(Dataset entries)
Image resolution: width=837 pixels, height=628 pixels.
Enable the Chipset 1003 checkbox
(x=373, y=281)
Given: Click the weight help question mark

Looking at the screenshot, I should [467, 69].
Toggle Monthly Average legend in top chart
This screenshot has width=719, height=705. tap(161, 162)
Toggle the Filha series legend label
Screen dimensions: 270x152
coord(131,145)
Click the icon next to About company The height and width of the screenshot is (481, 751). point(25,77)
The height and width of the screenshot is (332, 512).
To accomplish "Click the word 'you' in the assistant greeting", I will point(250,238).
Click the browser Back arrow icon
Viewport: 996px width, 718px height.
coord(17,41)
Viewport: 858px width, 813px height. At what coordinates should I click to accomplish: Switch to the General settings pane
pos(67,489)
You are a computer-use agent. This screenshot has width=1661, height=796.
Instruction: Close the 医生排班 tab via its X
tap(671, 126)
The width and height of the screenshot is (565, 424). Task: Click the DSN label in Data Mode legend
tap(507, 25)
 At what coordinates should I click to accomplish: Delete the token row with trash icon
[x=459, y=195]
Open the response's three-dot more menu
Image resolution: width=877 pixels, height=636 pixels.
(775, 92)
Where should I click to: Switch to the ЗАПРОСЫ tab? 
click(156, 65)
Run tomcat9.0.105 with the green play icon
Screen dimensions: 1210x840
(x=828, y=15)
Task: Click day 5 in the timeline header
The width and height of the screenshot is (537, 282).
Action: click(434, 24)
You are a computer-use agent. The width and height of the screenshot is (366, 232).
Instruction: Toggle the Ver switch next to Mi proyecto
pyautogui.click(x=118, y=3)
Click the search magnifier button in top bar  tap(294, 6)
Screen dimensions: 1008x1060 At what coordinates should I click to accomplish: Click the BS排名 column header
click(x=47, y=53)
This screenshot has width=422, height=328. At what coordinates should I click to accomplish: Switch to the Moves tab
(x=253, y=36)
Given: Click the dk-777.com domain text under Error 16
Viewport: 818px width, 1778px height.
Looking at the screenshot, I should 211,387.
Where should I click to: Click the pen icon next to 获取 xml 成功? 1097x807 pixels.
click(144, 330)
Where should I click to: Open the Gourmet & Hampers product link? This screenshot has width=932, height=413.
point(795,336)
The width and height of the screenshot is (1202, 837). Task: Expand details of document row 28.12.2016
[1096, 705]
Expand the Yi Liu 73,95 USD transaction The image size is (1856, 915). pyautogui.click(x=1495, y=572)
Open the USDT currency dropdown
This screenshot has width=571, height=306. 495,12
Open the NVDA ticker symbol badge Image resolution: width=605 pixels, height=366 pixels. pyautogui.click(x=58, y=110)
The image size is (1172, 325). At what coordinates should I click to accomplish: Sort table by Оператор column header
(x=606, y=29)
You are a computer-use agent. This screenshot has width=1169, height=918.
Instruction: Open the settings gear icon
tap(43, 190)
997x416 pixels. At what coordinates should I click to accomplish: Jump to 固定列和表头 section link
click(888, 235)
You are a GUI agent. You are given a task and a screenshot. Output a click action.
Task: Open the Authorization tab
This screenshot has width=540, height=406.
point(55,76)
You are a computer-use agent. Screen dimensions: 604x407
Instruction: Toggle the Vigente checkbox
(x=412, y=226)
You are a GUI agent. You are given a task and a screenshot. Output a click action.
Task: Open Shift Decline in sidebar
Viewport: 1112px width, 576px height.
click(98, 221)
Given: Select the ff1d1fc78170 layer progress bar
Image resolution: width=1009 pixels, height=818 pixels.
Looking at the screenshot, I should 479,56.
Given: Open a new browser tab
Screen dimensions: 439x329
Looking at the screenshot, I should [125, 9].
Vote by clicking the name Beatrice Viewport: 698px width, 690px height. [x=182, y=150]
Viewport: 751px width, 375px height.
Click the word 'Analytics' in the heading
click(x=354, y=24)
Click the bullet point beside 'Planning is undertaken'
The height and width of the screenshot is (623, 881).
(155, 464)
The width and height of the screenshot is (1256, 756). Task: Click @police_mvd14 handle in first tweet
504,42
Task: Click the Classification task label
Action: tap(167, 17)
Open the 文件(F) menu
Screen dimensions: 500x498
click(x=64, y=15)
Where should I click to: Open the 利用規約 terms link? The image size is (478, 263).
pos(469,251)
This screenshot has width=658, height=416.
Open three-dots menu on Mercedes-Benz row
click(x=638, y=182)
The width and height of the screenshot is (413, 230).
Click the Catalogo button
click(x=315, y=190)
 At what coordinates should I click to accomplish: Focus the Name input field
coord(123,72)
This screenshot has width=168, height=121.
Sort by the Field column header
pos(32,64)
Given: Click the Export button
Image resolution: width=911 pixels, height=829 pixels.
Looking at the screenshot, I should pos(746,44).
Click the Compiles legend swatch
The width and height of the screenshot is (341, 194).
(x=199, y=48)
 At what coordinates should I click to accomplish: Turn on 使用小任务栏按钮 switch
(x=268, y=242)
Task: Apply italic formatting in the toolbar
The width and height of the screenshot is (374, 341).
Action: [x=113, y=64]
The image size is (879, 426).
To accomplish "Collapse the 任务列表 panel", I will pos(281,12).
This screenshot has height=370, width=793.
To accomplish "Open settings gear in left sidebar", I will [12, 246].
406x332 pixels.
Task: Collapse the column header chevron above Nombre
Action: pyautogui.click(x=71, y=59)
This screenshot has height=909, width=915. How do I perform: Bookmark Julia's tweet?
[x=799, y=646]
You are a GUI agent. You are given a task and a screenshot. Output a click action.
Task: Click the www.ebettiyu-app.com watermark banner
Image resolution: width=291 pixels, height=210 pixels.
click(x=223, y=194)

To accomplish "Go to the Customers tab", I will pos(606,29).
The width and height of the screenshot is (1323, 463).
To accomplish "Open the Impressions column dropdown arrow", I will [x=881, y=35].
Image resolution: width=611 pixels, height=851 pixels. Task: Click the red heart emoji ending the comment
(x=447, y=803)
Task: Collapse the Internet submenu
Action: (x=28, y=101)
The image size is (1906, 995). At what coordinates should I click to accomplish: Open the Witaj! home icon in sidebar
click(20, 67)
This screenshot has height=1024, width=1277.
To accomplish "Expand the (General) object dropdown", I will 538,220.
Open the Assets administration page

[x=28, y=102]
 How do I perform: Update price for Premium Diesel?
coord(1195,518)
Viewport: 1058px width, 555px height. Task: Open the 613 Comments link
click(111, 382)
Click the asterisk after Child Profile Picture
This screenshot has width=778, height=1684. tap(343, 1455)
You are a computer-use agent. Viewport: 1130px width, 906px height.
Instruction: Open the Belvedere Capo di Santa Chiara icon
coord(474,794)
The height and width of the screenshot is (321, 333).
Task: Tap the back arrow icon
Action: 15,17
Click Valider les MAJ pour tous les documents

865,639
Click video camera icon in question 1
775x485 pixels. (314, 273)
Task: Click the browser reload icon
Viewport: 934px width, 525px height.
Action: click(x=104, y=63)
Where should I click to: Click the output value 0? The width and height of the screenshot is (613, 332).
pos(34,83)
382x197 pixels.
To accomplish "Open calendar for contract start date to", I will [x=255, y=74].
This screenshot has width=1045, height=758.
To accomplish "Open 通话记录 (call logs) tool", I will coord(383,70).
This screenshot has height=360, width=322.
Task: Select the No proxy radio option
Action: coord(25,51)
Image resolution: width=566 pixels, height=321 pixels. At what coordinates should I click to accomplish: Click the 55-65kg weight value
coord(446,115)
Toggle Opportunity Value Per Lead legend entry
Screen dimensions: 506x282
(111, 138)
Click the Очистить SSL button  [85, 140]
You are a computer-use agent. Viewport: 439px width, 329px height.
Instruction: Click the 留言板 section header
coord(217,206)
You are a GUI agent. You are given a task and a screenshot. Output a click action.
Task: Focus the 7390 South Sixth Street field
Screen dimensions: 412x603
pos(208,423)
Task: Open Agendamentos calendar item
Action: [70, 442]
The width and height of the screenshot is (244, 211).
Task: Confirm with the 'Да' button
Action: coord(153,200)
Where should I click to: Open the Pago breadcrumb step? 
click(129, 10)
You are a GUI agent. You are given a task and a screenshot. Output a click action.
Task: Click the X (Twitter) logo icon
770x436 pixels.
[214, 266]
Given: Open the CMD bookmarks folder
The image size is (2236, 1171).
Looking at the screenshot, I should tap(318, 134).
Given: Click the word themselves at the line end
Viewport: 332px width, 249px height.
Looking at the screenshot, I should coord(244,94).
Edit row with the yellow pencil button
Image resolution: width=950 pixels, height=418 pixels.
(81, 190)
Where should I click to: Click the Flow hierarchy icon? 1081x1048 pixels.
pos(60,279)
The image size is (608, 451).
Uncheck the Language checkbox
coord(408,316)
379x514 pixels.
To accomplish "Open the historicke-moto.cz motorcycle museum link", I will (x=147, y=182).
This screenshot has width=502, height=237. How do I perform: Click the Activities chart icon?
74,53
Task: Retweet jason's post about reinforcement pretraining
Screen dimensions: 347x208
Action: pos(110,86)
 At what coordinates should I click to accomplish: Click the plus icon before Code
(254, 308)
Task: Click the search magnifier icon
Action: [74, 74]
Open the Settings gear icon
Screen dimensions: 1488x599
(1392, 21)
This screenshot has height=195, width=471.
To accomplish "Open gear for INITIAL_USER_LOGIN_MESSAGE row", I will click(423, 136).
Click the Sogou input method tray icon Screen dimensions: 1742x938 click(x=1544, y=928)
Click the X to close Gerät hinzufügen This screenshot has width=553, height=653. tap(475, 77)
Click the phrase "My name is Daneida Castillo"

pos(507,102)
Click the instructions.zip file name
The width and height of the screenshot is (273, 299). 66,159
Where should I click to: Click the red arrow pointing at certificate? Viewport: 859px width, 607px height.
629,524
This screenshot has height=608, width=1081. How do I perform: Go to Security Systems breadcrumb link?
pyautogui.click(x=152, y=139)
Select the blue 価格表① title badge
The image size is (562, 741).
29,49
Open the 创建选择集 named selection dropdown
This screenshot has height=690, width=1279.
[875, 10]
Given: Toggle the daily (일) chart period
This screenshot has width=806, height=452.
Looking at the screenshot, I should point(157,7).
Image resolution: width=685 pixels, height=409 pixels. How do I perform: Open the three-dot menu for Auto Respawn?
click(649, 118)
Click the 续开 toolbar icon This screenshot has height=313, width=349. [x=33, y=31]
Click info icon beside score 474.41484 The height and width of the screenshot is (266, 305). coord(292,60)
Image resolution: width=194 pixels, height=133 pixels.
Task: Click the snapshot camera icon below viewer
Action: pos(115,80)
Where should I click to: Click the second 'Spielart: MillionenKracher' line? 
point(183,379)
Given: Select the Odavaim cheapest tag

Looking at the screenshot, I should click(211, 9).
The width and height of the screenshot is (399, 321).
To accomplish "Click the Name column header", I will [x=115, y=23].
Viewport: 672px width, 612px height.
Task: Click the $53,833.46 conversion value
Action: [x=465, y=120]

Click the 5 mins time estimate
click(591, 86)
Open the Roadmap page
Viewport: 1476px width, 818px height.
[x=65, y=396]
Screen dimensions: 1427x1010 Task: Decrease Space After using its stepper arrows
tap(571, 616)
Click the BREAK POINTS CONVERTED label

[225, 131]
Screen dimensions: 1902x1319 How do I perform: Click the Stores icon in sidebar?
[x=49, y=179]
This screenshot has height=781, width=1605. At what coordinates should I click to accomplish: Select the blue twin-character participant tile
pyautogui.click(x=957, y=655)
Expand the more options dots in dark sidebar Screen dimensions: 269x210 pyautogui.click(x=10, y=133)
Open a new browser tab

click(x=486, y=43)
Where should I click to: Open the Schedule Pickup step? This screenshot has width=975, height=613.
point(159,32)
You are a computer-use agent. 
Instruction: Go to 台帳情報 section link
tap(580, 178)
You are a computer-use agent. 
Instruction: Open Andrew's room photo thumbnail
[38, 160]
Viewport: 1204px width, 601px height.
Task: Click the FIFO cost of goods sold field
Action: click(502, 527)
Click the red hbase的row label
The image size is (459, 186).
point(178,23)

— HOW TO COMPLETE THIS TASK —
For each line above that contains the word "computer", give the line as it is written.

— WRITTEN SOLUTION —
You are a computer-use agent. This screenshot has width=1661, height=796.
You are a computer-use agent. The width and height of the screenshot is (366, 232).
You are a computer-use agent. This screenshot has width=1169, height=918.
You are a computer-use agent. Screen dimensions: 604x407
You are a computer-use agent. Viewport: 1130px width, 906px height.
You are a computer-use agent. Viewport: 439px width, 329px height.
You are a computer-use agent. 
You are a computer-use agent. 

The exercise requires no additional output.